The technique is still pending U.S. Food & Drug Administration approval, but if that hurdle is cleared, MRgFUS may be a promising option for intermediate-risk patients’ looking to preserve their quality of life, principal investigator Sangeet Ghai, MD, explained Tuesday.

“The results so far have been very good," Ghai, with Toronto’s Joint Department of Medical Imaging, explained in a statement. "We treated a smaller area using this device, yet still had very good results. At the same time, the patients preserved their erectile and urinary function."

For their prospective phase 2 trial, the researchers performed MRI-informed high-intensity focused ultrasound in 44 men with prostate cancer between February 2016 and July 2019. They tracked the success of the four-hour procedure using MRI, biopsies, and surveys on erectile and urinary function.
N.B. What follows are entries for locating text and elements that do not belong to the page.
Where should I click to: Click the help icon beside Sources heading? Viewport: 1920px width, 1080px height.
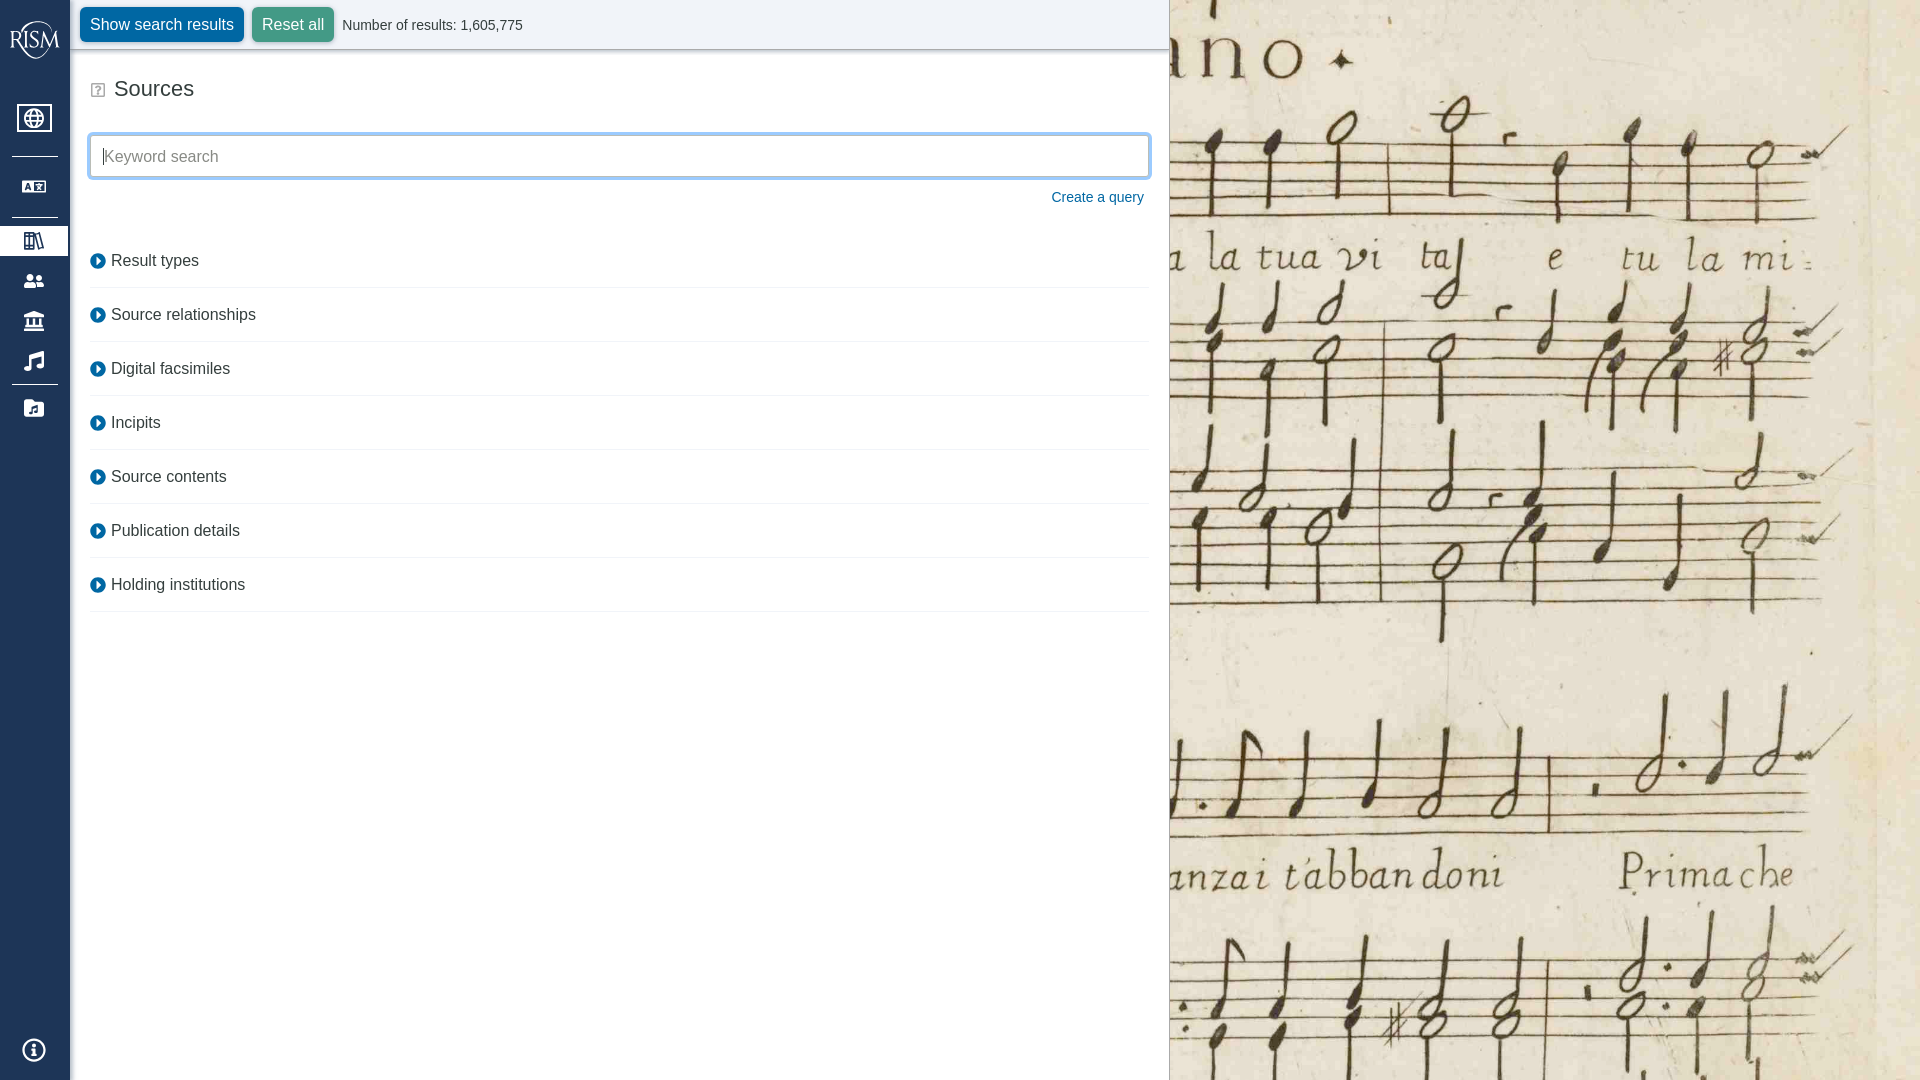tap(98, 90)
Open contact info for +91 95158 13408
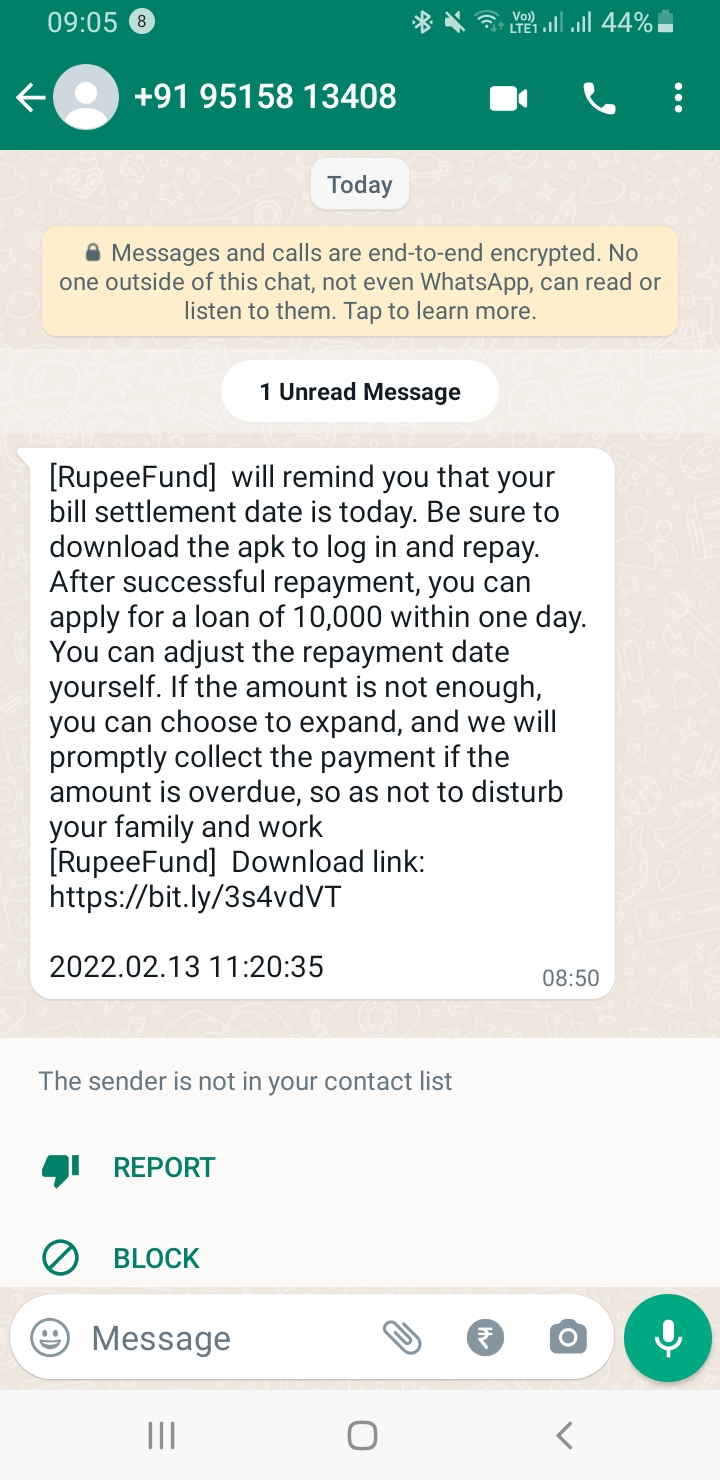Image resolution: width=720 pixels, height=1480 pixels. pyautogui.click(x=265, y=97)
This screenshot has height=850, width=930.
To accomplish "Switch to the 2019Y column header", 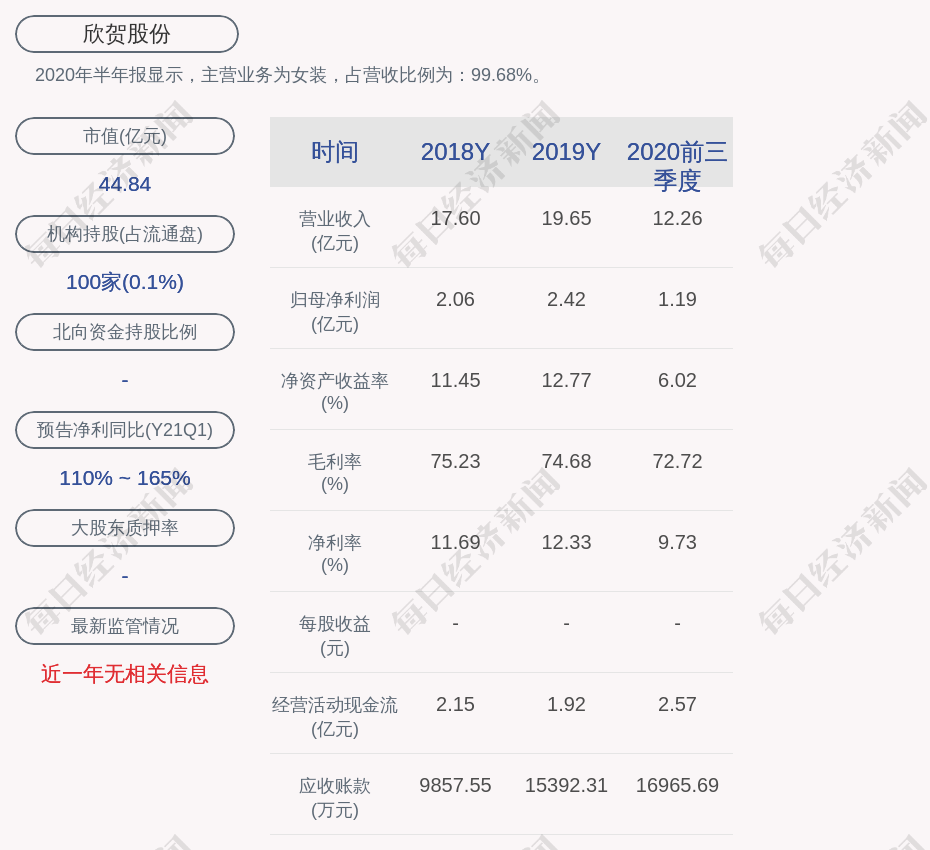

The procedure was successfully completed in all participants, with no major adverse events. Furthermore, five-month follow-up showed 41 or 93% of men were cancer-free at their area of treatment. Erectile function and prostate symptom scores were similar at the same follow-up time.

Using MRgFUS is more expensive and requires an expert operator, the group noted, but comes with unique advantages, including almost instant thermal feedback during treatment to increase the chances of destroying cancerous tissue.

In an editorial published alongside Ghai and colleagues’ study, a Brigham and Women’s Hospital radiologist said the findings are an “important step forward” in noninvasive prostate cancer treatment.

Clare M. C. Tempany-Afdhal, MD, did point out that the technique still faces an uphill regulatory battle.

“The road to full acceptance of this innovative approach remains challenging, with phase 3 trials and U.S. Food and Drug Administration, Centers for Medicare and Medicaid Services, and payor approvals all ahead,” she added Tuesday.